The House Veterans Affairs Committee worked hard to approve $1.5 billion in new spending for veterans programs over what President Bush had sought. Among the programs on which our committee agreed were to enhance the VA's seriously eroded mental health programs, its long-term care programs, and its programs for homeless veterans.

The Senate also added more to the inadequate Bush request. Through two separate amendments, Senators agree to add another $2.7 billion to the Bush request for veterans' programs.

If either the House or the Senate resolution had been honored by Congress's leadership, America's veterans would have been better served. Instead, Congress decided to fund a huge tax cut that will greatly benefit only the wealthiest of Americans—and was forced to drop the gains made in both the House and Senate. This is no way to pay tribute to our veterans!

Monuments on the National Mall and blockbuster movies are important in helping to remind our Nation to honor her proud past and strong future.
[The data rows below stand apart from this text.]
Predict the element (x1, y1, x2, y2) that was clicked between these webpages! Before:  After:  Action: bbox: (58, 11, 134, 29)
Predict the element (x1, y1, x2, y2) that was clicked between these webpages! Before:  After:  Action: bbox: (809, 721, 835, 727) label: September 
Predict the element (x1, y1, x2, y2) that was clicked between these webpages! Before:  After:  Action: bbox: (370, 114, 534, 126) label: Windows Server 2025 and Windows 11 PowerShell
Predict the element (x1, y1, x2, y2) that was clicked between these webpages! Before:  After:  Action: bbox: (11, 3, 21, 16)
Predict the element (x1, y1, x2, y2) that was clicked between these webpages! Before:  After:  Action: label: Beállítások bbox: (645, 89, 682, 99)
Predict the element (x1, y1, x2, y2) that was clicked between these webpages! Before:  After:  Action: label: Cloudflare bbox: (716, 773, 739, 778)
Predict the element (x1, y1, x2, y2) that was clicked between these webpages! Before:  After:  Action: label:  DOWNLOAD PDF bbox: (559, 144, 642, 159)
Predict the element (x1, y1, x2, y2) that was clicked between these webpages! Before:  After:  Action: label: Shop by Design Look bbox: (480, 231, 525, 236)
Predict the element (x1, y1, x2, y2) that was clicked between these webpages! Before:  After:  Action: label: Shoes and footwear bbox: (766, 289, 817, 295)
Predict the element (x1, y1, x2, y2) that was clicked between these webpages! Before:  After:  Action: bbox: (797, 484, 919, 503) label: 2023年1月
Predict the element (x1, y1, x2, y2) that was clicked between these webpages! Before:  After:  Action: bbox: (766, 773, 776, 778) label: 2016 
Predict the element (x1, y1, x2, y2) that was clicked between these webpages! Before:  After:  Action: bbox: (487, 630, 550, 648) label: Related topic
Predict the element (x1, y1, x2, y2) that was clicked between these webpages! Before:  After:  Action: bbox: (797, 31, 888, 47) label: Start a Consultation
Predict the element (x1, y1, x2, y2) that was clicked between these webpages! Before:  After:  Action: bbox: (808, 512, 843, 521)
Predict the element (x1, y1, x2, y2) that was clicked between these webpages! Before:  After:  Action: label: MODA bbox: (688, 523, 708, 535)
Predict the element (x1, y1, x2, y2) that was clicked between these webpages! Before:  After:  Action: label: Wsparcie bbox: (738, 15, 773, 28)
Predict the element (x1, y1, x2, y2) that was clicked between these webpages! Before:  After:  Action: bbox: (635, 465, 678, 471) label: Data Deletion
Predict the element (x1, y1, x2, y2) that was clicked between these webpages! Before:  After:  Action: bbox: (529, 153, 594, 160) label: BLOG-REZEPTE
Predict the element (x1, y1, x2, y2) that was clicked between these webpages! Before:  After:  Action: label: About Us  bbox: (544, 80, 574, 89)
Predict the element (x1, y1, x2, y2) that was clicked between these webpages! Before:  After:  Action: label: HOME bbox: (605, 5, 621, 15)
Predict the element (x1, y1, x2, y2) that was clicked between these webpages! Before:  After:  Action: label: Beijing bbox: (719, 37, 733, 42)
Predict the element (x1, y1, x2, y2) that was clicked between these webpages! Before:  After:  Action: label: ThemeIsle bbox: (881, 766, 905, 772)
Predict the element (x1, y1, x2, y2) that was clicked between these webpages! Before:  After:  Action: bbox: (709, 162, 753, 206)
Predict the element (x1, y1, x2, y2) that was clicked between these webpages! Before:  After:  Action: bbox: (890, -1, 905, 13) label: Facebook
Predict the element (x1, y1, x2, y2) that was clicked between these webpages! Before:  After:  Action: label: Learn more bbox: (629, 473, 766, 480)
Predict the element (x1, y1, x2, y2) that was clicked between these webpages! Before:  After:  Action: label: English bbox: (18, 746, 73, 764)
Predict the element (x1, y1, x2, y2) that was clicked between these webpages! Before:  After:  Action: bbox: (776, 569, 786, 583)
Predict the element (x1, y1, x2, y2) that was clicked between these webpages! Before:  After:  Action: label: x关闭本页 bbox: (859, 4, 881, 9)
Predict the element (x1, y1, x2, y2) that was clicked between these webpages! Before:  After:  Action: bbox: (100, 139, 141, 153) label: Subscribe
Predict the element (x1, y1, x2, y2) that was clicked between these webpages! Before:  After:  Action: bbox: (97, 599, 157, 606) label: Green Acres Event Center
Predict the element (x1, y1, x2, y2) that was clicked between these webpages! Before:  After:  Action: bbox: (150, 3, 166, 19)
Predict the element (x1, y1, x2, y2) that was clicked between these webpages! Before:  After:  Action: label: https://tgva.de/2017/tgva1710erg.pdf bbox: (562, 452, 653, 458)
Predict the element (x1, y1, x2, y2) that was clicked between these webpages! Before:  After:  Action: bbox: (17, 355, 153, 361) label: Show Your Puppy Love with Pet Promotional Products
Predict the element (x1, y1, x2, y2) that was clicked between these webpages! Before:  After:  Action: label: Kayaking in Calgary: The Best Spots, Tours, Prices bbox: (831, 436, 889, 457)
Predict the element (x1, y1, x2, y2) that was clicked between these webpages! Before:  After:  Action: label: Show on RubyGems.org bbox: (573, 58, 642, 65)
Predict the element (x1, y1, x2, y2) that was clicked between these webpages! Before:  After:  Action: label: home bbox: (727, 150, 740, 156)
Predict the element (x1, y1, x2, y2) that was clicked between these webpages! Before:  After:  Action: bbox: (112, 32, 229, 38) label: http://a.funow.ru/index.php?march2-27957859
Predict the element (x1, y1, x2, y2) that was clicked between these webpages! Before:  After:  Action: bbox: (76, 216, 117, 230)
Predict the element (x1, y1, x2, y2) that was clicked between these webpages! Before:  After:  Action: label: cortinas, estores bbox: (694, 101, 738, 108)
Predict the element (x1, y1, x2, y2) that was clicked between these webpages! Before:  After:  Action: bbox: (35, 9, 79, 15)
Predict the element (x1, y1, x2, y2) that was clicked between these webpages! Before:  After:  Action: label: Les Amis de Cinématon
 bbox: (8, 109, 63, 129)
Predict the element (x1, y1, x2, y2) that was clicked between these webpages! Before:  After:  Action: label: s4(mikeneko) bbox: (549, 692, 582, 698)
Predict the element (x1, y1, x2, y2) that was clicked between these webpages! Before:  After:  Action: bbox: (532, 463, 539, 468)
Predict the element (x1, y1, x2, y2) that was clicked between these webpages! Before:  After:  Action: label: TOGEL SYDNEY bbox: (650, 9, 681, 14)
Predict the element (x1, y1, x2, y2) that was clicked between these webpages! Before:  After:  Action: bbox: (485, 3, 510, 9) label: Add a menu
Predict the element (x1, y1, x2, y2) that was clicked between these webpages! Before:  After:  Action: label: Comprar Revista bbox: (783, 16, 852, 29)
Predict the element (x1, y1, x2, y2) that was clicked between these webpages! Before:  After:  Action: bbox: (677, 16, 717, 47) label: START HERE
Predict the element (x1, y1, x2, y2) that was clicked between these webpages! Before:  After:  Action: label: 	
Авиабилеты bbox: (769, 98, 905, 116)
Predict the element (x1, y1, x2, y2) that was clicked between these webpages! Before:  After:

But our most important tribute should be making a difference in the lives of those who survived where others have perished— and that would mean passing a budget sufficient to meet the needs of our veterans.

The fight is not yet over —and I encourage all veterans to join forces, work as one, and contact your Representatives, Senators, and the White House and encourage them to fully fund veterans' benefit and services

Veterans deserve deeds — not just words.

Congressman Bob Filner represents California's 50th Congressional District in the U.S. House of Representatives. He is the senior Democrat on the House Veterans Affairs Subcommittee on Health.